TEXT:
[start]

Sixtieth birthday gift idea
The darkened cosmos II: more tributes to Carl Sagan
Bill Nye
Professor Carl Sagan had the whole lecture hall looking down on a small organism that was ingesting tiny creatures for sustenance. Well, it turned out we were looking at a picture taken from a satellite of a swimming pool. The ingested creatures were swimmers - people like us.
Professor Sagan had a way of surprising you. He could do it, because he had an intimate knowledge, perhaps deeper than anyone else we'll ever meet, of how one part of the world connected with the rest of the cosmos. He described our universe with words like "elegant, exquisite, and astonishing." And, it is. He made you feel it.
Many of us think of him as a popularizer of science. Bear in mind he was also a topnotch scientist, as well. He predicted the atmospheric physics of dust storms on Mars. He alerted the world to the catastrophic changes in Earth's climates should we recklessly allow an exchange of nuclear weapons. And, he tirelessly checked the purveyors of pseudoscience in steady, compelling essays and debates.
I met him a few times over the years after I took his astronomy course. Each meeting left me refreshed with a new and more intimate understanding of what we had discussed. It came from his easy, deep, and passionate grasp of things. I was always a little awed after each exchange.
He lived at a time when human exploration of space was, for the first time in human history, revealing to us the true nature of Nature. From his boyhood, Carl Sagan not only embraced this new awareness, he understood its significance in a way that most of us don't. He often said, "We are all made of star-stuff," an astonishing idea. He encouraged you to prove to yourself that it was true. His presence as an orator was compelling, his writing is riveting, and his influence on the world's appreciation of science is hard to reckon. It's big; he will be missed.

[end]

DIRECTIONS FOR THIS TASK:
Could you continue the tribute to Carl Sagan above, picking up right after its final sentence?

RAW RECORDS:
[start]

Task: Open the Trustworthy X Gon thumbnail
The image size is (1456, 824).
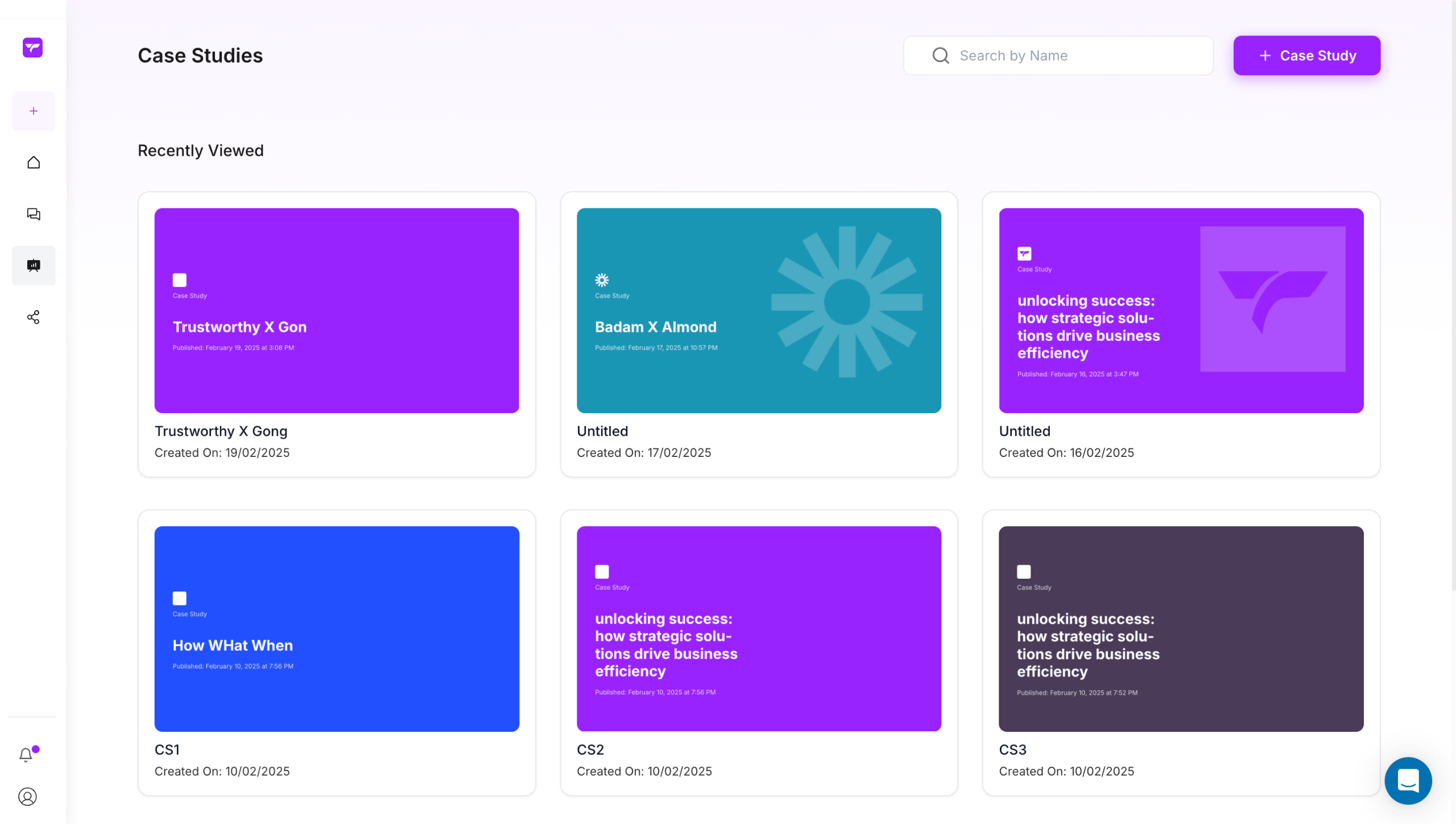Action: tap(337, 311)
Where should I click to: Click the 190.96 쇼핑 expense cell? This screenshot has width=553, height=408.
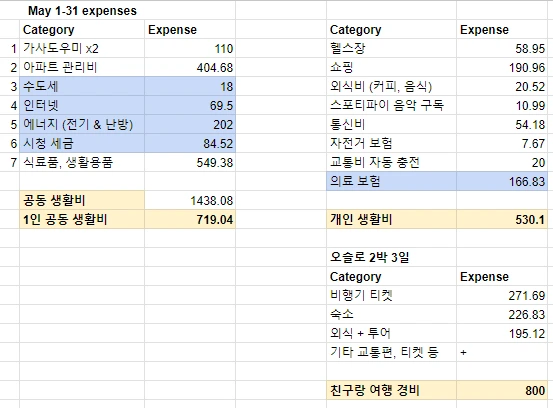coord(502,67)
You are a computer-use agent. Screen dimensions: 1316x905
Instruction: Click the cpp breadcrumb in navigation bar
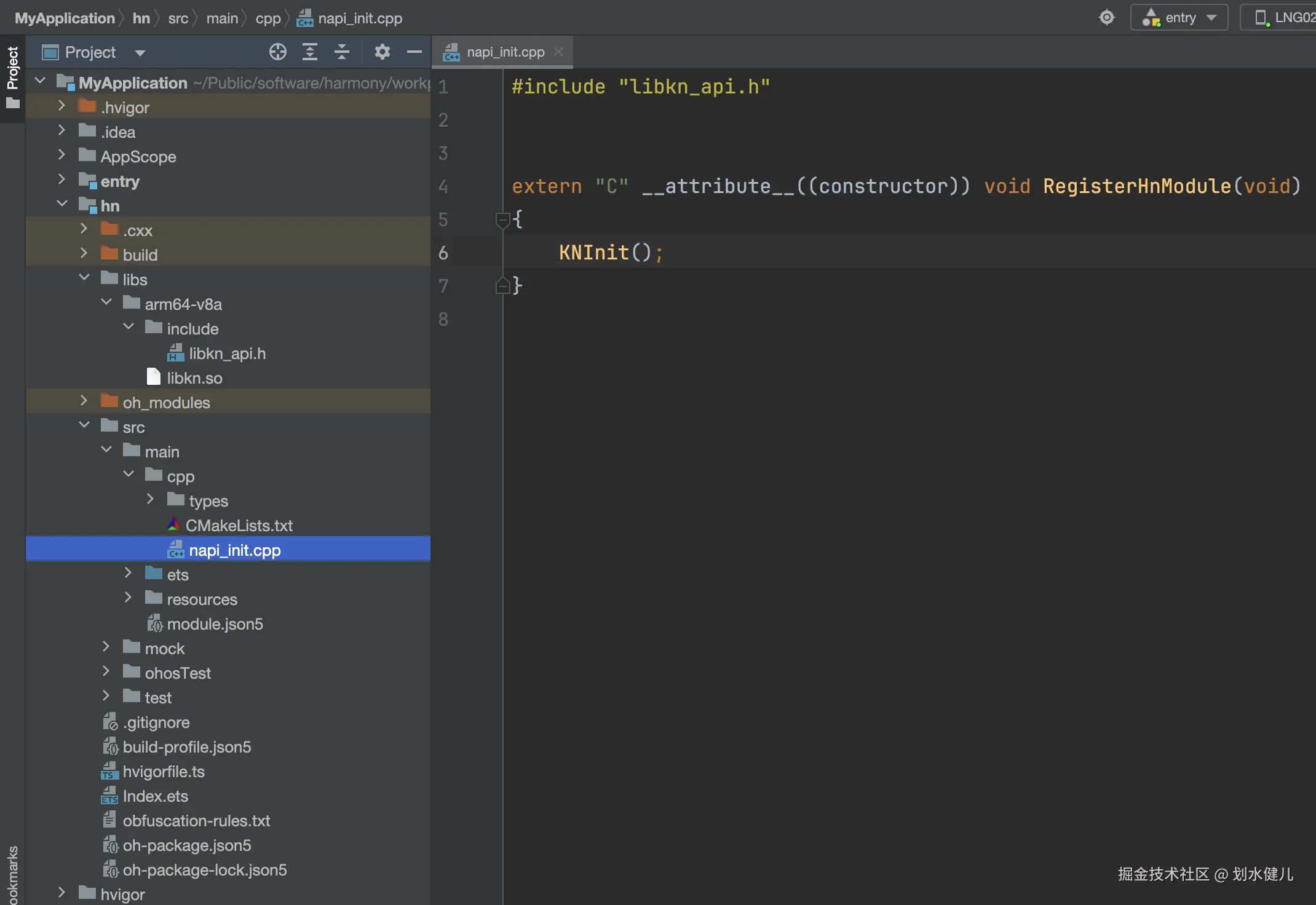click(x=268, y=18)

[end]
[start]

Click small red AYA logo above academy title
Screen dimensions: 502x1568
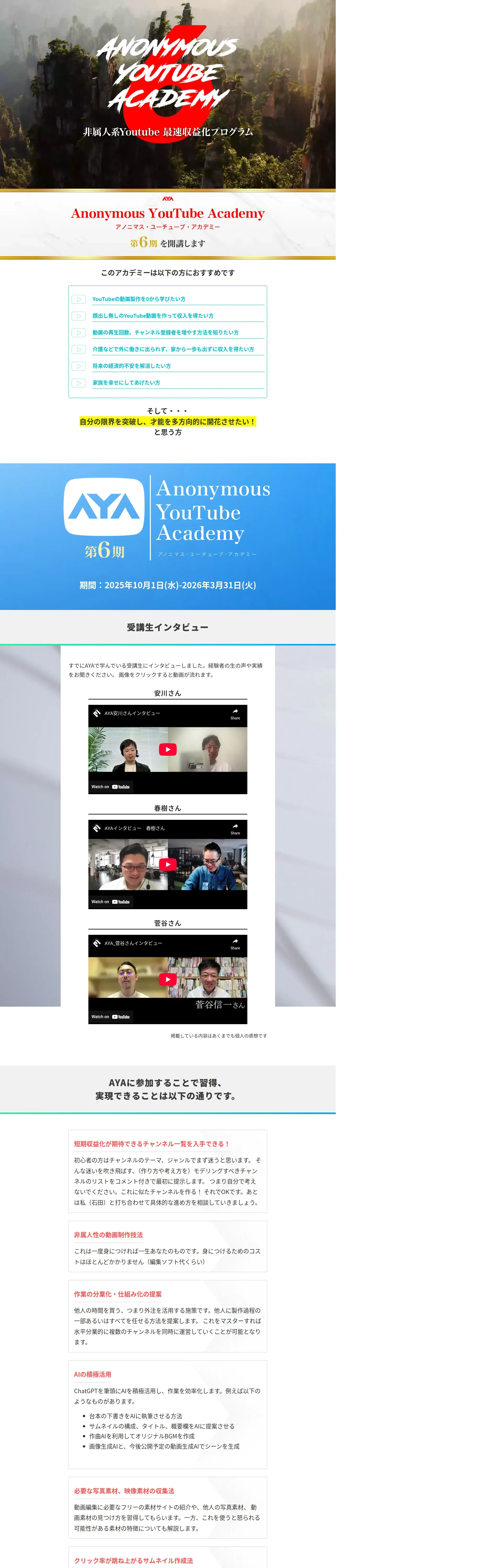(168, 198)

[end]

FINAL RESULT:
Bill Nye, who took Introductory Astronomy from Carl Sagan in 1977, is now "The Science Guy" on public and syndicated television.
Leon Jaroff
Carl's imagination and creativity were boundless - and grist for journalists. My first contact with him was in the late '60s, after Mariner 9, in orbit around Mars, had sent back the first close-up pictures of the Red Planet. Instead of the hoped-for signs of civilizations past or present, the pictures showed what seemed to be a bleak, lifeless surface marred by craters. Young Carl, ever the optimist, promptly wrote a paper reporting that he had scanned thousands of weather satellite pictures of Earth, and on only one of them had he spotted any evidence that intelligent life might exist on Earth. Thus, civilizations might well be thriving on Mars, he suggested, just a little beyond the resolution of Mariner's camera. My story in Time magazine, based on an interview with the then little-known Carl, was entitled "Is There Life On Earth?"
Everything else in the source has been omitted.